• [Your objective]: The answer is to consist only of an exact retyping of the lines from the one containing "Image resolution: width=771" to the end of the entries, without pictures.

Data excerpts Block Start

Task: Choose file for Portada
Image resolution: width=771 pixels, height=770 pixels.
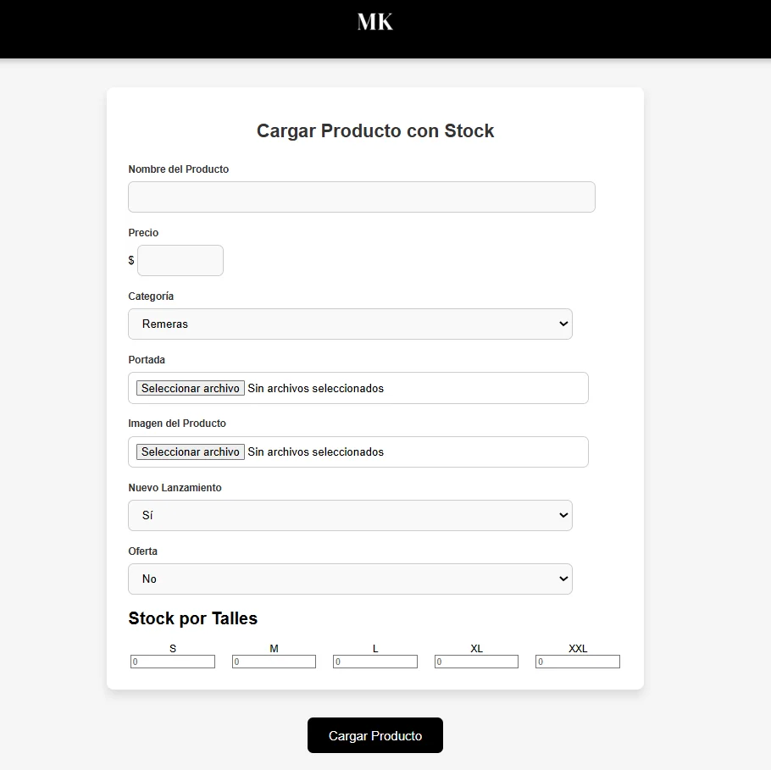Action: (x=191, y=388)
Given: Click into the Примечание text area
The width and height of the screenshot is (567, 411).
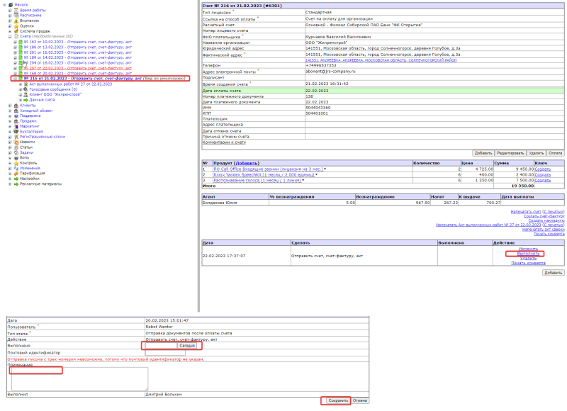Looking at the screenshot, I should pos(79,378).
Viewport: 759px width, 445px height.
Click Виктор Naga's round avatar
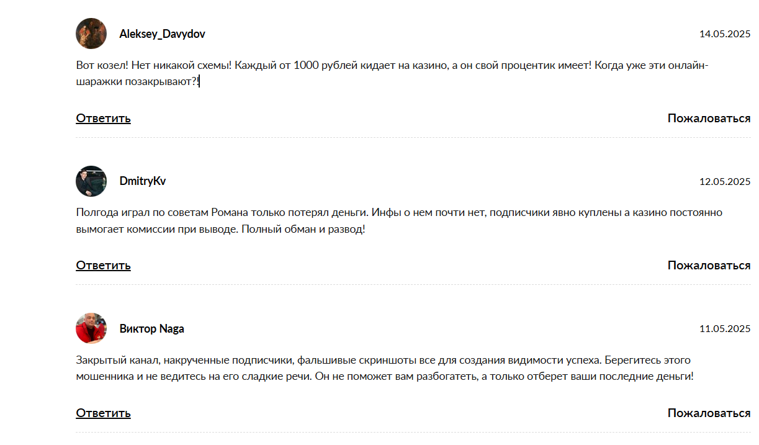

Data excerpts Block End

• [Solved exercise]:
Image resolution: width=771 pixels, height=770 pixels.
Action: (x=191, y=388)
Given: Click into the Примечание text area
The width and height of the screenshot is (567, 411).
Looking at the screenshot, I should pos(79,378).
Viewport: 759px width, 445px height.
Click Виктор Naga's round avatar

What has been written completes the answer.